Segundo Barata, os gestores dos municípios e da Secretaria Estadual do Meio Ambiente da Bahia, instituição parceira do projeto, não se surpreenderam com os resultados apresentados pelo levantamento. “Eles viram no estudo aquilo que já sabiam empiricamente sobre a situação dos municípios. Isso foi interessante porque, de certa forma, validou a nossa metodologia”, acredita.

O objetivo é que, além de tomar providências para reduzir a vulnerabilidade dos municípios analisados, os gestores locais possam atualizar as informações no sistema, como fatores relacionados à saúde ou aos indicadores socioeconômicos. “Será possível contar com dados atualizados à medida que houver mudanças nos indicadores, como a redução de determinadas doenças após campanhas de combate e prevenção”, exemplifica Barata. A economista destaca que também há uma preocupação especial com a preservação da caatinga, um dos biomas mais ameaçados do Brasil. 

Levantamento em outros seis estados

A Bahia foi o segundo estado brasileiro a receber o projeto. Um primeiro levantamento sobre vulnerabilidade e mudanças climáticas no Rio de Janeiro foi publicado em 2011 e atualizado em 2013. “Nosso trabalho nos municípios fluminenses já apontava para a importância de reduzir a situação de vulnerabilidade ao clima na Região Serrana [em 2011, uma enchente na região causou a morte de 981 pessoas], mas infelizmente a situação continua dramática”, lamenta Barata.

Desde o início do projeto, a equipe trabalha para a aprimorar os indicadores mais importantes de vulnerabilidade de acordo com cada região. “Nos municípios fluminenses, a leptospirose era uma ameaça, o que não foi registrado na Bahia” conta Barata. “Por outro lado, incluímos os ataques de animais peçonhentos como um problema importante no entorno do São Francisco”, detalha. 

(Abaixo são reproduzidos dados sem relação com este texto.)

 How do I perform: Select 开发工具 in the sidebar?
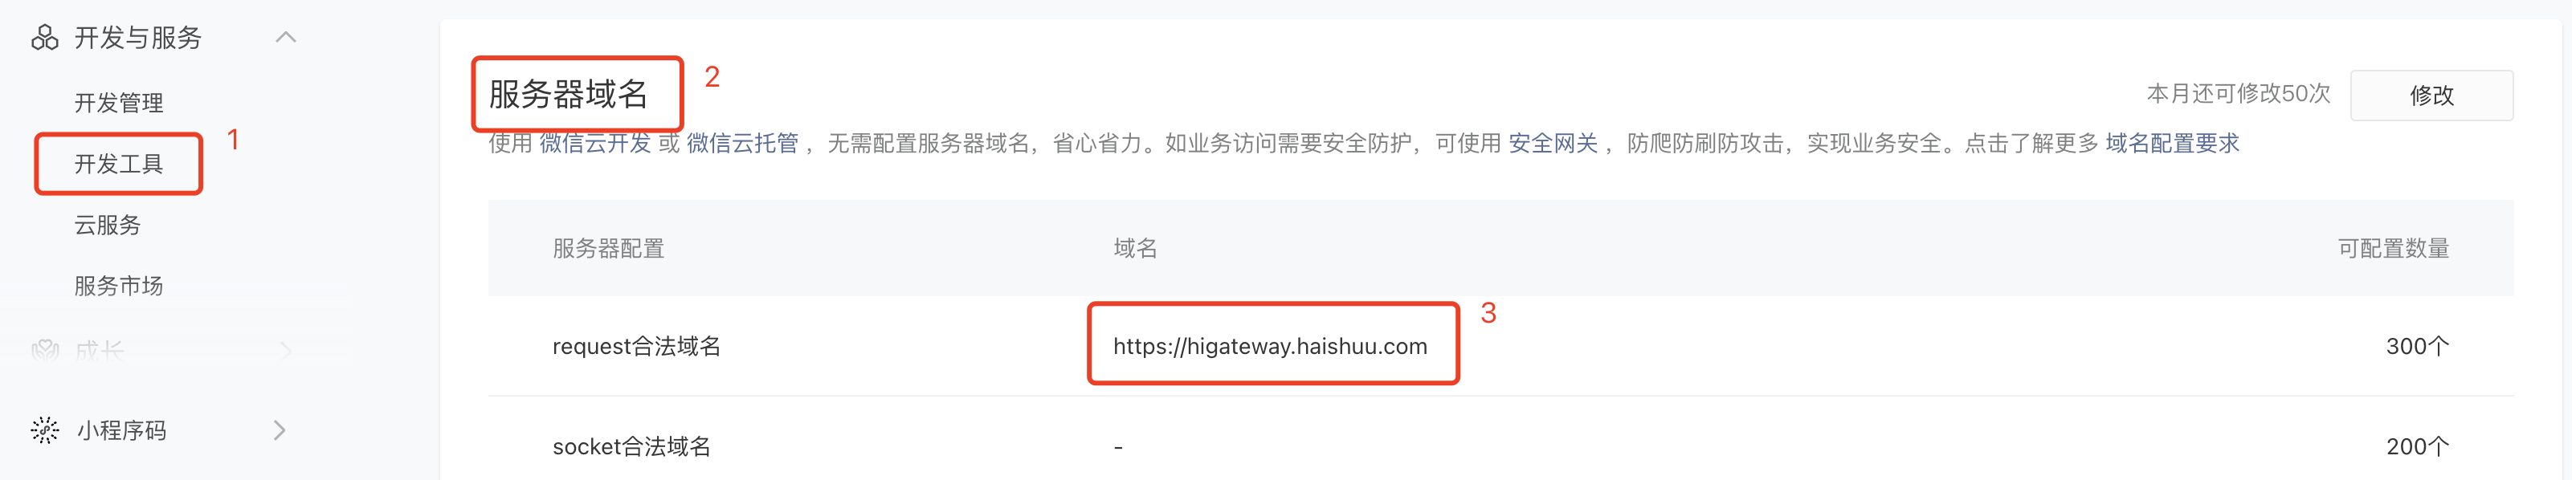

Em breve, outros seis estados serão contemplados por estudos semelhantes. De acordo com Barata, o Ministério do Meio Ambiente pretende usar as projeções com a apoio para a Plano Nacional de Adaptação à Mudança do Clima. Por isso, os especialistas estão levantando as informações para fazer projeções sobre municípios do Amazonas, Maranhão, Pernambuco, Espírito Santo, Mato Grosso do Sul e Paraná. “Já realizamos novos aprimoramentos em nossa metodologia. Nos novos levantamentos, acrescentamos novas variáveis, como a vulnerabilidade sociodemográfica de cada município. Os resultados deverão ser divulgados até o fim do ano”, acredita a economista.